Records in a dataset
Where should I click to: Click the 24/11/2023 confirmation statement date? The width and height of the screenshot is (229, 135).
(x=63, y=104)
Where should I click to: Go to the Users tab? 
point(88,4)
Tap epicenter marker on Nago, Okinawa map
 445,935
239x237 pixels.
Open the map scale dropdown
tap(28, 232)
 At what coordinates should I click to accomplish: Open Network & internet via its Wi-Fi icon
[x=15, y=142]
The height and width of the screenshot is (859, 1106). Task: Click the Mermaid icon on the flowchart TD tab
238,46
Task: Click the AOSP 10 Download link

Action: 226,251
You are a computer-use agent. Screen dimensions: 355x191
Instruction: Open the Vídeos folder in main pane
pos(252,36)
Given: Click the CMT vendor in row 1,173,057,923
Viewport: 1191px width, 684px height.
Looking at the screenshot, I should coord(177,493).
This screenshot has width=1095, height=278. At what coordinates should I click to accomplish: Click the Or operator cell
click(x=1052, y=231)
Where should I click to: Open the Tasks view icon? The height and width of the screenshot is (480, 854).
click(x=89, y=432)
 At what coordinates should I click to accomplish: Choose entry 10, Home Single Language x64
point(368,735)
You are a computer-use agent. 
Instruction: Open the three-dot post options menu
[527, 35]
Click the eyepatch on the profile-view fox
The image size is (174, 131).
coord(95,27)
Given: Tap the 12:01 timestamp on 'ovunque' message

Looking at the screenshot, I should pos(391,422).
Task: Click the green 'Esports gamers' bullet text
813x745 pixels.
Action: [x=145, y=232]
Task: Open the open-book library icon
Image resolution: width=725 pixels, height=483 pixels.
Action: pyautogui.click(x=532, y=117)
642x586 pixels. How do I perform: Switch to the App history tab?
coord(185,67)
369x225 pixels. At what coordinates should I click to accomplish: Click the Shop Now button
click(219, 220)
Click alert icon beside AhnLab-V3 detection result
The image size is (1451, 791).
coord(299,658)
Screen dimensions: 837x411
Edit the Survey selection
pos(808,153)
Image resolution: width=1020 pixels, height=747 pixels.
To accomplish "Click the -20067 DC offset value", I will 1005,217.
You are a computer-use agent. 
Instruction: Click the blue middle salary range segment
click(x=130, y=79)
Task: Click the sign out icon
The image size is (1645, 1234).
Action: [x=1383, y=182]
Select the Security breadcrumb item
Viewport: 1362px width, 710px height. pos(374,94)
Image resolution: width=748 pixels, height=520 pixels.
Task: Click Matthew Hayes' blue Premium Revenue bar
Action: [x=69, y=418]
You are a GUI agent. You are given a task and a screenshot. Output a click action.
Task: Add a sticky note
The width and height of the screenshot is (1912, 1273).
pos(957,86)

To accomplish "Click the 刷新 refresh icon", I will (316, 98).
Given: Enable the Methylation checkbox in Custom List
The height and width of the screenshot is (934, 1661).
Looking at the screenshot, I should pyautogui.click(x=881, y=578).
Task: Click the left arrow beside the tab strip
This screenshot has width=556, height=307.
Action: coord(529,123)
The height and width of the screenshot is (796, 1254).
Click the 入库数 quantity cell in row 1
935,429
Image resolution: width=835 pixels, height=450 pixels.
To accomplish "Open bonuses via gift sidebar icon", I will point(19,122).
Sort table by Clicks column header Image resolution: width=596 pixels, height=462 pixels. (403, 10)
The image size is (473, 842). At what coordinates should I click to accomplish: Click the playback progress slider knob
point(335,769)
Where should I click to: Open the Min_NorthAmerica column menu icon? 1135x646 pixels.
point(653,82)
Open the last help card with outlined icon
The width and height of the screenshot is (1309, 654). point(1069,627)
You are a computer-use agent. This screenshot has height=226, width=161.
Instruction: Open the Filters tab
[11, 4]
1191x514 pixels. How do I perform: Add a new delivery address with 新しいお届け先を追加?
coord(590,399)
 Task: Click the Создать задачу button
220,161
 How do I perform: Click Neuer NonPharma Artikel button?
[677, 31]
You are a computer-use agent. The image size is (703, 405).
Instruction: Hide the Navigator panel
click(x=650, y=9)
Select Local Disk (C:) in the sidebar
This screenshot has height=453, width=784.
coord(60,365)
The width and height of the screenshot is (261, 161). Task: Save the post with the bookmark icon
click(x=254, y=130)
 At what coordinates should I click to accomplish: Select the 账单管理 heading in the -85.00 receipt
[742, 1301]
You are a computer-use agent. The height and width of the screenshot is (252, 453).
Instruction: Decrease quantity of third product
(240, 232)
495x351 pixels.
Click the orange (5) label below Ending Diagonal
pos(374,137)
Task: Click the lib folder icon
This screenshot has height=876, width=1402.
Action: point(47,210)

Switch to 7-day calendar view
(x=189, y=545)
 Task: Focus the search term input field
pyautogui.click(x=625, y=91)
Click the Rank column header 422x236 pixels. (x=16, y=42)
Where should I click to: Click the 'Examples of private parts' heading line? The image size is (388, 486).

» Description of the task:
Rewrite the listing above with each "Instruction" swapped for "Directive", leaving every other part unchanged.

» The response:
Where should I click to: Click the 24/11/2023 confirmation statement date? The width and height of the screenshot is (229, 135).
(x=63, y=104)
Where should I click to: Go to the Users tab? 
point(88,4)
Tap epicenter marker on Nago, Okinawa map
 445,935
239x237 pixels.
Open the map scale dropdown
tap(28, 232)
 At what coordinates should I click to accomplish: Open Network & internet via its Wi-Fi icon
[x=15, y=142]
The height and width of the screenshot is (859, 1106). Task: Click the Mermaid icon on the flowchart TD tab
238,46
Task: Click the AOSP 10 Download link

Action: 226,251
You are a computer-use agent. Screen dimensions: 355x191
Directive: Open the Vídeos folder in main pane
pos(252,36)
Given: Click the CMT vendor in row 1,173,057,923
Viewport: 1191px width, 684px height.
Looking at the screenshot, I should coord(177,493).
This screenshot has width=1095, height=278. At what coordinates should I click to accomplish: Click the Or operator cell
click(x=1052, y=231)
Where should I click to: Open the Tasks view icon? The height and width of the screenshot is (480, 854).
click(x=89, y=432)
 At what coordinates should I click to accomplish: Choose entry 10, Home Single Language x64
point(368,735)
You are a computer-use agent. 
Directive: Open the three-dot post options menu
[527, 35]
Click the eyepatch on the profile-view fox
The image size is (174, 131).
coord(95,27)
Given: Tap the 12:01 timestamp on 'ovunque' message

Looking at the screenshot, I should pos(391,422).
Task: Click the green 'Esports gamers' bullet text
813x745 pixels.
Action: [x=145, y=232]
Task: Open the open-book library icon
Image resolution: width=725 pixels, height=483 pixels.
Action: pyautogui.click(x=532, y=117)
642x586 pixels. How do I perform: Switch to the App history tab?
coord(185,67)
369x225 pixels. At what coordinates should I click to accomplish: Click the Shop Now button
click(219, 220)
Click alert icon beside AhnLab-V3 detection result
The image size is (1451, 791).
coord(299,658)
Screen dimensions: 837x411
Edit the Survey selection
pos(808,153)
Image resolution: width=1020 pixels, height=747 pixels.
To accomplish "Click the -20067 DC offset value", I will 1005,217.
You are a computer-use agent. 
Directive: Click the blue middle salary range segment
click(x=130, y=79)
Task: Click the sign out icon
The image size is (1645, 1234).
Action: [x=1383, y=182]
Select the Security breadcrumb item
Viewport: 1362px width, 710px height. pos(374,94)
Image resolution: width=748 pixels, height=520 pixels.
Task: Click Matthew Hayes' blue Premium Revenue bar
Action: [x=69, y=418]
You are a GUI agent. You are given a task and a screenshot. Output a click action.
Task: Add a sticky note
The width and height of the screenshot is (1912, 1273).
pos(957,86)

To accomplish "Click the 刷新 refresh icon", I will (316, 98).
Given: Enable the Methylation checkbox in Custom List
The height and width of the screenshot is (934, 1661).
Looking at the screenshot, I should pyautogui.click(x=881, y=578).
Task: Click the left arrow beside the tab strip
This screenshot has width=556, height=307.
Action: coord(529,123)
The height and width of the screenshot is (796, 1254).
Click the 入库数 quantity cell in row 1
935,429
Image resolution: width=835 pixels, height=450 pixels.
To accomplish "Open bonuses via gift sidebar icon", I will point(19,122).
Sort table by Clicks column header Image resolution: width=596 pixels, height=462 pixels. (403, 10)
The image size is (473, 842). At what coordinates should I click to accomplish: Click the playback progress slider knob
point(335,769)
Where should I click to: Open the Min_NorthAmerica column menu icon? 1135x646 pixels.
point(653,82)
Open the last help card with outlined icon
The width and height of the screenshot is (1309, 654). point(1069,627)
You are a computer-use agent. This screenshot has height=226, width=161.
Directive: Open the Filters tab
[11, 4]
1191x514 pixels. How do I perform: Add a new delivery address with 新しいお届け先を追加?
coord(590,399)
 Task: Click the Создать задачу button
220,161
 How do I perform: Click Neuer NonPharma Artikel button?
[677, 31]
You are a computer-use agent. The image size is (703, 405).
Directive: Hide the Navigator panel
click(x=650, y=9)
Select Local Disk (C:) in the sidebar
This screenshot has height=453, width=784.
coord(60,365)
The width and height of the screenshot is (261, 161). Task: Save the post with the bookmark icon
click(x=254, y=130)
 At what coordinates should I click to accomplish: Select the 账单管理 heading in the -85.00 receipt
[742, 1301]
You are a computer-use agent. The height and width of the screenshot is (252, 453).
Directive: Decrease quantity of third product
(240, 232)
495x351 pixels.
Click the orange (5) label below Ending Diagonal
pos(374,137)
Task: Click the lib folder icon
This screenshot has height=876, width=1402.
Action: point(47,210)

Switch to 7-day calendar view
(x=189, y=545)
 Task: Focus the search term input field
pyautogui.click(x=625, y=91)
Click the Rank column header 422x236 pixels. (x=16, y=42)
Where should I click to: Click the 'Examples of private parts' heading line? The image size is (388, 486).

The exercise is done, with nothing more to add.